Based on several conversations with Divers concerned about getting wrapped up in legal action resulting from posts on SB, I have been able to piece together a probable sequence of events leading to the fatality. Again, this is not factual but a theory based on conversations, as well as overheard events, and 3rd party knowledge well as older posts in this thread.
The Instructor and 6 students began OWD 3 around 1100a. The instructor did not have a CA with him. The Instructor took the 6 students to the Memorial Platform (vis 25-30ft) to conduct OWD 3 skills. Once completed with the skills, the Instructor took the students on a tour, to include a dive to 50+ ft along the wall of the Quary. While deep the diver paniced, attempted to swim to the surface, and suffered a lung embolism, Once completed with the deep part of the tour the Instructor accended to the top of the wall (30 ft) and lead the group to a point roughly 200 ft from the wall. The Instructor and students conducted a 3 min safety stop and accended. Once on the Surface, at aproximatly 1125a-1130a the buddy of the victim informed the Instructor that his buddy was missing.
A search called for at approximately 1200p after the divers on shore were informed a diver was missing,
The search began at approx 1210p, the victim was recovered at approx 1215p and on the dock at 1220p
I contend that the Victim never completed the deep part of the dive, based on where she was located. The Instructor lost count of his students in the darker poor viz deep water and never confirmed the student count until either at the safety stop or on the surface. This is supported by diver statements and the fact PADI moved fairly quickly to expell the Instructor. Which, based on the website
"Expulsion only results after a PADI Dive Shop or Resort refuses to implement corrective measures, or when the nature of the complaint is so severe that expulsion is necessary to protect the public or to preserve the reputation of the PADI organization."

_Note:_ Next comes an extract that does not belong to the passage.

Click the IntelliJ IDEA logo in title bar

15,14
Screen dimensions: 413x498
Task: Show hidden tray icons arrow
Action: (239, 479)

Divers have stated this instructor leads training dives from a "in the front single file line" position. Based on the vis the instructor couldn't have seen the last diver in the group. It was also overheard that a buddy team saw the class returning from the platform in this formation, as well as noting a single diver way behind the group trying to catchup.
I speculate that:
1. The diver was stressing about heading deeper to colder water and began breathing faster and shallower
2. Once the Diver got to 50ft the cold water (54-58 degrees) caused the diver to continue to breath faster and the diver became more stressed
3. with the poor viz (possibly as little as 4ft) the diver not being able to see her buddy, paniced, spit out the reg, and attempted to swim to
the surface, suffered a lung embolism, couldn't reach the surface and drown, having not inflated her BCD she dropped back down.
4. the Instructor assumed everyone was following along with the plan, and having lead possibly hundreds of training dives this way becamecomplacent to the risks of diving with students who have less than an hour in open water and roughly 3 hours acually in a pool breathing through a regulator.
If this theory is correct, or even close to the facts of the fatality, While its easy to simply write this up as "Instructor Error" and move on to the next thread, I have taken several learning points from this:
1. Never lose sight of your students
2. Always evaluate the conditions of the Dive site, plan the training dive based on teaching objectives (is there a need to go to 50ft?)
3. Use a CA if the class size and conditions warrant
4. You can be within standards but out of good judgement you gotta be within both.
5. Never delay calling for assistance when a diver is missing, swallow your ego and get assistance fast.
6. No matter how long you've instructed, how many times you've training students in the same dive site, or how many certs you have,
complacency is waiting around the corner ready to bite you in the ass.
I'm sure other, more senior, instructors and divemasters can add to or disagree with the ones I've listed above.